伝統と革新の見事なバランス
キンタ・ドス・ロケスは、古くからポルトガルのワイン生産地として有名な、ダン(DÃO)地方の中心部ネラスの北東に位置し、エストレラ山脈の南斜面に40haの葡萄園を所有するワイナリー。年間17,000ケース(赤ワイン80% 白ワイン20%)を生産しています。

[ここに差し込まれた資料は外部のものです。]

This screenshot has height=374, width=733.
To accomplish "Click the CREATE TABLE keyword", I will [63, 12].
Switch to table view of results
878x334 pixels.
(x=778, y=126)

前当主故マニエル・ロペス・ド・オリビエラ氏は、これまでの伝統的なワイン造りを継承するとともに、高級ブドウ品種への植え替え、キンタワイン(生産者元詰め)の製造、フレンチオークの使用等を次々と実施。現在の当主である、オリビエラ氏の娘婿ローレンソ氏と共にワイン造りの革新を進め、新たなダンワイン造りへの挑戦を続けてきました。
ダンのヴァラエタル・ワインの先駆者
ダン地方では伝統的に数種の認定品種を使ってワイン造りが行われ、DOCダンの白ワインもエンクルザード種を40%以上と、他の品種を混合することが義務付けられていました。 1992年、キンタ・ドス・ロケスでは初めて、エンクルザード種100%のフレンチオークで発酵させた革新的な白ワインを製造。このワインが各地で大きな反響を呼び、他の生産者も次々とエンクルザード100%のワインを造りだした為、ダンのDO協会もこのワインをDOダンワインとして認めざるを得なくなり、1998年ついにエンクルザード100%のダンワインが誕生しました。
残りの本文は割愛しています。